Алексей Велесов
Ледяной Скипетр
Пролог: «Замерзание»
«Когда падает последний лист, земля не умирает — она замирает в ожидании.
Так и Россия в 1917-м не погибла.
Она сделала вдох… и не выдохнула».
Был март 1917 года. Не февраль с его метелями, не апрель с капелью — именно март: месяц двойственности, когда зима цепляется за землю ногтями, а весна уже стучится в дверь тёплым ветром с юга.
В Петрограде снег шёл три дня без перерыва — не белый, а серый, как пепел сожжённых надежд. Улицы молчали. Даже воронье карканье будто замерзало посреди воздуха.
В маленькой квартире на Литейном проспекте, в доме с облупившейся штукатуркой и скрипучими половицами, офицер Павел Корнилов сидел за столом и писал письмо. Ему было тридцать два, но усталость добавляла лет десять. Лицо — обветренное, с глубокими морщинами у глаз, руки — в мозолях от винтовки и холода окопов. Мундир — потёртый, латанный женой на коленях при свете керосиновой лампы.
За его спиной, у печи, жена Анна баюкала дочь — маленькую Машу, четырёх лет от роду. Девочка хныкала — опять простыла. Анна пела колыбельную, но голос дрожал: хлеба в доме не было второй день, а муж завтра снова уходил на службу.
Павел макнул перо в чернильницу и вывел на пожелтевшей бумаге:
«Аннушка моя,
если я не вернусь, знай: я делал то, что должен. Страна разваливается. Люди режут друг друга за краюху хлеба. Кто-то должен остановить это безумие. Кто-то должен взять власть в руки — не для себя, а для будущего. Для Маши. Чтобы она росла не в хаосе, а в порядке.
Прости меня, если ошибусь.
Твой Павел».
Он не знал, что пишет последнее письмо в своей жизни.
Анна подошла к нему, положила руку на плечо: — Паша, не ходи сегодня. Говорят, в городе неспокойно. Люди шепчутся про… странные вещи.
Павел обернулся, улыбнулся устало: — Что за странные вещи? Революция странная. Война странная. А я — просто солдат. Должен служить.
Он поцеловал дочь в лоб. Маша сжала его палец маленькой ручкой: — Папа, не уходи.
Павел погладил её по голове, но не ответил. Потому что обещать не мог.
Он вышел на улицу. Метель била в лицо, как плеть. Где-то вдалеке гремели выстрелы — то ли учения, то ли бунт. Он не различал уже.

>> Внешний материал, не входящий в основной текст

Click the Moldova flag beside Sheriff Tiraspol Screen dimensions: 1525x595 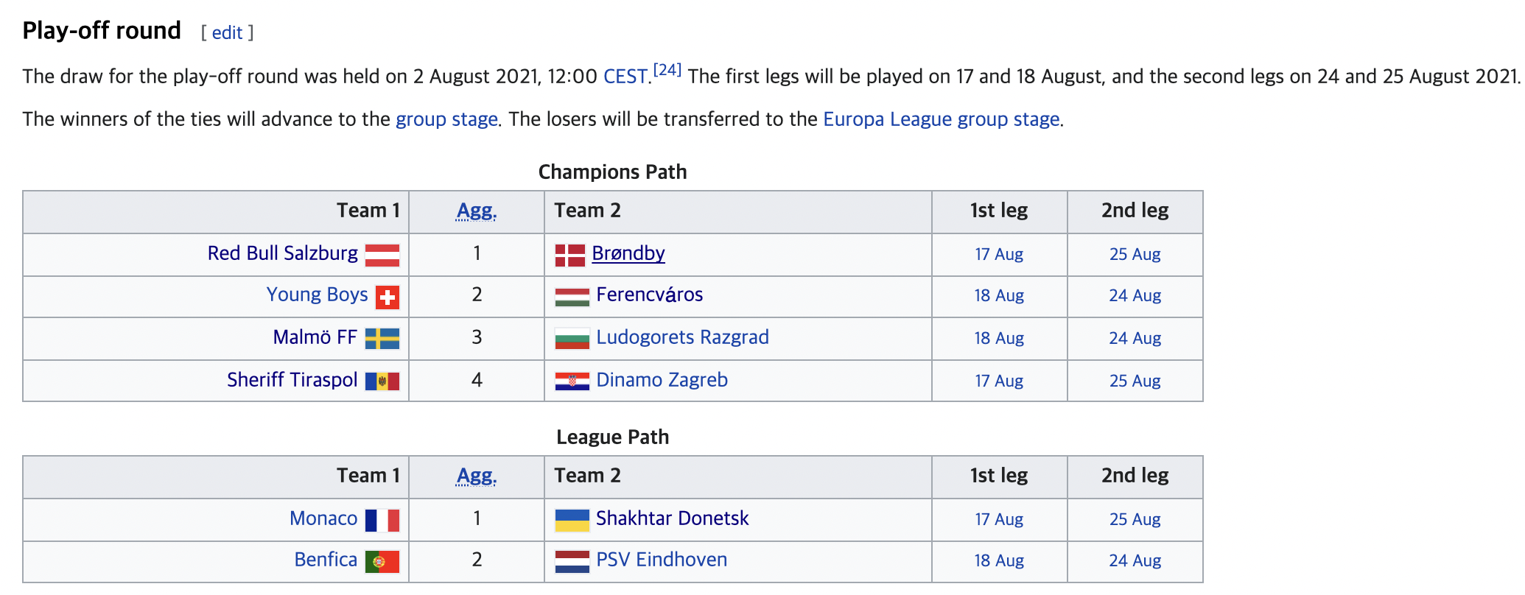[x=382, y=381]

Товарищ Григорий ждал его у угла, закутанный в шинель, с винтовкой за спиной: — Корнилов, ты готов?
— К чему? — спросил Павел.
— К спасению России, — ответил Григорий. — Сегодня ночью мы войдём в Зимний. Там, в подвале, хранится артефакт. Старинный. Говорят, он даёт власть над самой смертью. Если мы возьмём его, мы остановим хаос. Навсегда.
Павел посмотрел на него: — Ты веришь в сказки?

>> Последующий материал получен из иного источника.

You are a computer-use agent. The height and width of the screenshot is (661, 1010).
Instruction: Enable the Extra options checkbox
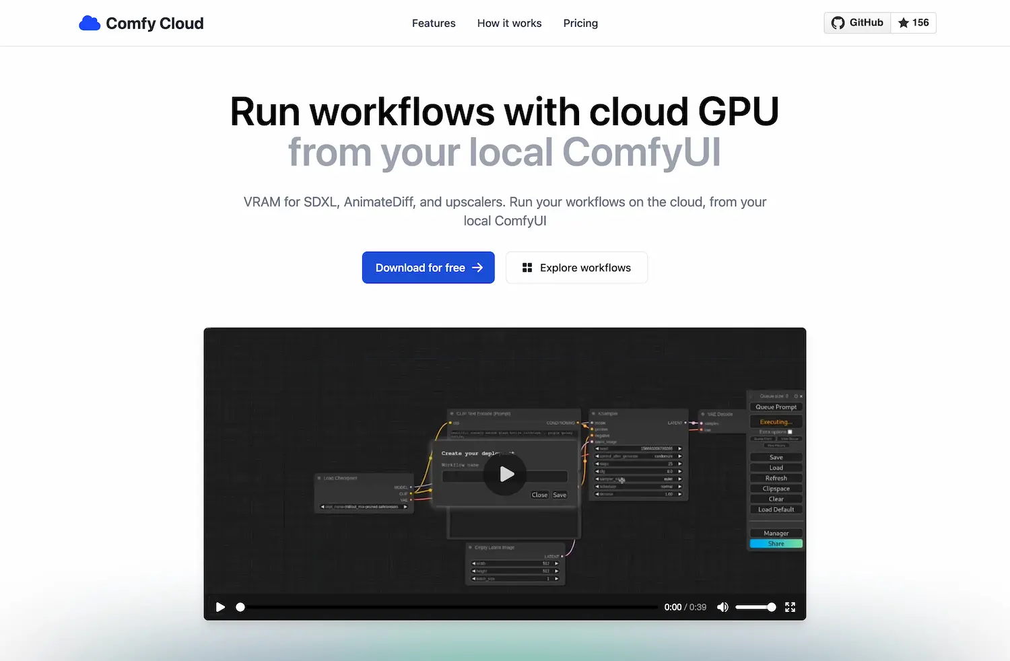point(790,431)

— Я верю в отчаяние, — ответил Григорий. — А отчаяние делает сказки правдой.
Они пошли по пустынным улицам. Снег засыпал следы за ними, будто кто-то стирал их из памяти мира.
Зимний дворец стоял как мёртвый великан — окна тёмные, стены покрыты инеем, будто само здание заболело. Охраны не было. Двери — открыты настежь, будто кто-то ждал.
Павел и Григорий спустились в подвал по узкой лестнице, ступени которой были вырезаны ещё при Петре. Воздух пах сыростью, воском и чем-то древним — запахом, от которого волосы вставали дыбом.
За семью замками и тринадцатью печатями из воска с оттиском двуглавого орла стоял сундук. Не золотой, не инкрустированный жемчугом — простой, из чёрной ольхи, вырезанный ещё при Иване Грозном по указу волхвов.
Григорий сорвал первую печать. Воск зашипел, будто живой. Павел остановил его за руку: — Погоди. А если это… ловушка?
Григорий посмотрел на него глазами, полными лихорадочного блеска: — Ловушка — это жить в мире, где твоя дочь умрёт от голода или пули. Это — шанс.
Он сорвал последнюю печать.
Сундук открылся.
Внутри, на подушке из шерсти северного оленя, покоился Ледяной Скипетр.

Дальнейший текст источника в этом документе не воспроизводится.